L’8 giugno Carlo Nordio a Veneto Profondo

Giovedì 8 giugno alle 21, in Sala Consiliare, nell’ambito di Veneto Profondo, iniziativa dell’ Assessorato alla Cultura del comune di Fiesso d’Artico, ideata dalla Biblioteca Primo Maggio, realizzata in collaborazione con l’Associazione Volontari Fiesso e sostenuta dal Ristorante Da Giorgio, ospiterà l’ex magistrato Carlo Nordio. A lungo Procuratore della Repubblica a Venezia e in pensione da qualche mese, Nordio titola il suo intervento “Dalla Brigate Rosse al Mose” e porta con sé tutta la sua esperienza di uomo di giustizia, di scienza giuridica e di cultura che si è confrontato e si confronta con gli uomini e la società, i tanti anni vissuti in magistratura e la sua partecipazione, diretta e indiretta, alla nostra storia sociale, civile e culturale, a vere e proprie fasi epocali del nostro tempo; nello spirito dell’iniziativa, Veneto Profondo accoglie il suo intervento soprattutto come un racconto di vita in massima libertà.
Questa volta interviene un magistrato, Carlo Nordio, che con quarant’anni di carriera è in grado di raccontare uno spaccato di vita e di storia veneta in maniera unica e imperdibile, da uomo intelligente e liberale, sempre attento a mettere una grande dose di buon senso nella sua pratica professionale, amante appassionato della cultura, dei libri e della storia, a cui sempre rifarsi per vivere più che mai il presente.
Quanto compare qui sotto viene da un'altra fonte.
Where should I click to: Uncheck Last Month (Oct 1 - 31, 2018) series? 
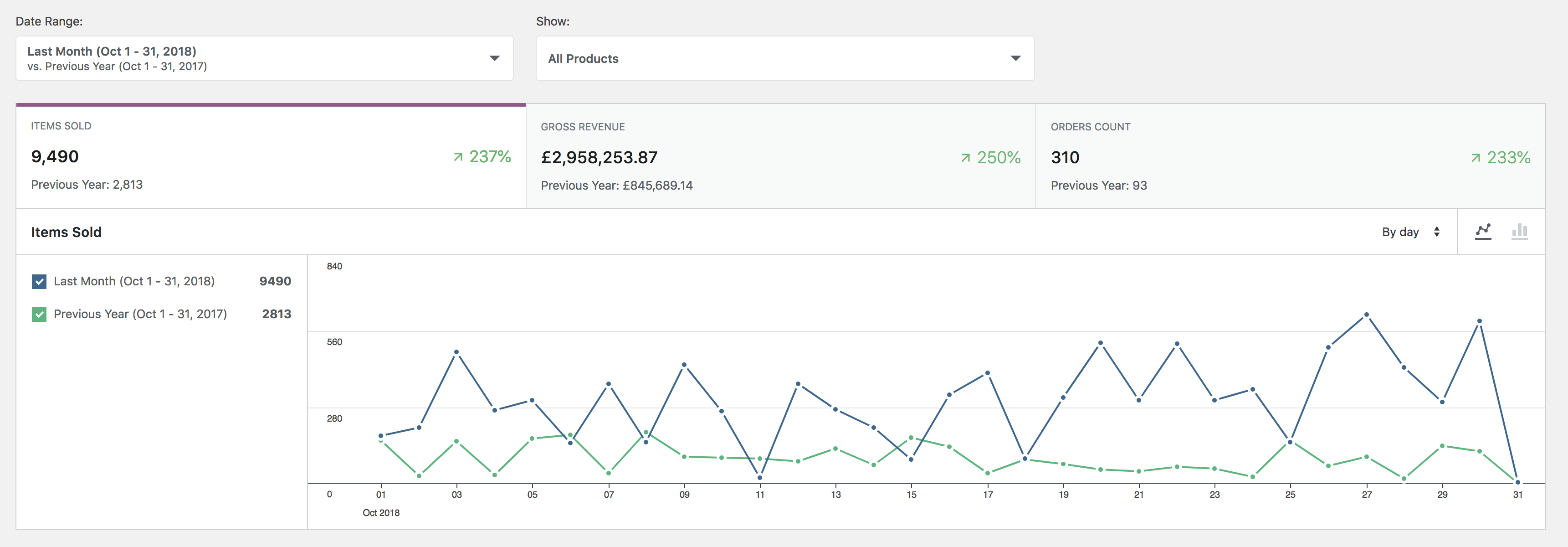point(39,281)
Carlo Nordio, nato a Treviso nel 1947 ha sempre esercitato a Venezia, prima come giudice istruttore, poi come pubblico ministero e a lungo come Procuratore della Repubblica. Ha condotto l’inchiesta sul¬la Colonna veneta delle Brigate Rosse (1979-1982), sui sequestri di persona nel Veneto (1986-1989), sulla prima Tangentopoli veneta e sulle cosiddette cooperative rosse (1992-1997). E’ stato coordinatore delle indagini sui reati economici e contro la pubblica amministrazione ed è stato titolare in particolare negli ultimi anni dell’inchiesta sul Mose. Si è occupato con molta frequenza anche di responsabilità medica. È stato consulente della Commissione parlamentare per il terrorismo e le stragi (1997-2001) e presidente della Commissione ministeriale per la riforma del codice penale (2002-2006). Tra i suoi scritti: Giustizia (1997); Reati societari e bancari (1998); Emergenza Giustizia (1999); In attesa di Giustizia (con Giuliano Pisapia, 2010); Il festino di Baldassarre (2003), i romanzi storici Operazione Grifone (2014) e Overlord (2016). Ha curato traduzione e commento di un piccolo gioiello letterario, Crainquebille del Premio Nobel Anatole France, nel catalogo Liberilibri. È collaboratore di varie riviste giuridiche ed editorialista di quotidiani nazionali, come Il Messaggero e Il Gazzettino, di cui anima nelle pagine culturali la originale rubrica Scatti e Riscatti.